# On-Policy Preference Data Generation

We provide the code to generate on-policy preference data and on-policy iterative preference data used in our experiments.

## Requirements

You will need to install the [`vllm`](https://github.com/vllm-project/vllm) package for decoding.

## On-Policy Preference Data Generation Process

1. Generate multiple responses using the language model:

```
python decode.py --model $Model_Name --data_dir $DATASET_DIR --seed $SEED
```
This will generate one response per prompt under the specified seed. You need to provide a dataset containing prompts (by default, we use `HuggingFaceH4/ultrafeedback_binarized`). You can also set decoding hyperparameters by passing in corresponding arguments (by default, we use a temperature of `0.8` for sampling).

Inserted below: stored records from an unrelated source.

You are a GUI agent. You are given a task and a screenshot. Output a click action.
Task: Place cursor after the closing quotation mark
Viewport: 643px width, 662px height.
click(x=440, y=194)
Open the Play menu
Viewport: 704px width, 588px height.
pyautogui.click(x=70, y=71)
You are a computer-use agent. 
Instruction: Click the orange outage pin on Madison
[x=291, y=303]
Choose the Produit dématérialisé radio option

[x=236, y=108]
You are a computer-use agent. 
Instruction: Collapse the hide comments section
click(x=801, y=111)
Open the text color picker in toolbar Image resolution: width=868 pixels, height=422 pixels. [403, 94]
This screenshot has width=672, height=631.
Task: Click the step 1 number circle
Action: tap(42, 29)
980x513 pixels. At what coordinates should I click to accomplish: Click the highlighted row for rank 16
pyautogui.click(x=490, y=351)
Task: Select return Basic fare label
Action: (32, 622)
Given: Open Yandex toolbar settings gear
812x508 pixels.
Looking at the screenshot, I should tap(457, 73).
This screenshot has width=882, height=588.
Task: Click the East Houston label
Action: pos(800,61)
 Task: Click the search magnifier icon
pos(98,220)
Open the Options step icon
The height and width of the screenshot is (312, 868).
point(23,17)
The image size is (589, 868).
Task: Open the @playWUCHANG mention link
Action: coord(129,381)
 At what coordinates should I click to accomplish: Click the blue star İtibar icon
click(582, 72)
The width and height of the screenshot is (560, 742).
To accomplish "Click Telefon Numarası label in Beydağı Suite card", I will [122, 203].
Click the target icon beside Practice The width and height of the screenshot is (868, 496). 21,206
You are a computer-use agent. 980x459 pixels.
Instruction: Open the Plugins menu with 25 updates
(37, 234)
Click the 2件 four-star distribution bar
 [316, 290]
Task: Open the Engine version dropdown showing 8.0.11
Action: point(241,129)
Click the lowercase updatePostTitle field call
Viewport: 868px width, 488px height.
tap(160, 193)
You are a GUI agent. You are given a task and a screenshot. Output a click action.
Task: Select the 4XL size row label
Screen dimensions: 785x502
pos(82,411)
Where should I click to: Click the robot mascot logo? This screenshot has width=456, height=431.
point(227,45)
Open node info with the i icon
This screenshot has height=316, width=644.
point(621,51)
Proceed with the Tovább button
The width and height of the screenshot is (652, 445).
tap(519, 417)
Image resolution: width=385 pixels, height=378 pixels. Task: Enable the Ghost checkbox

Note that you will need to run the above command under **multiple different** seeds (by default, we use `13, 21, 42, 79, 100`) to obtain different responses for each prompt.


2. Annotate the preference labels with a reward model

```
python generate_reward.py --reward_model $MODEL
```

This will score the generations using a reward model (by default, we use `Skywork/Skywork-Reward-Llama-3.1-8B-v0.2`) and create the dataset by taking the top2 highest-scoring responses as the chosen response set and the bottom2 scoring responses as the rejection response set.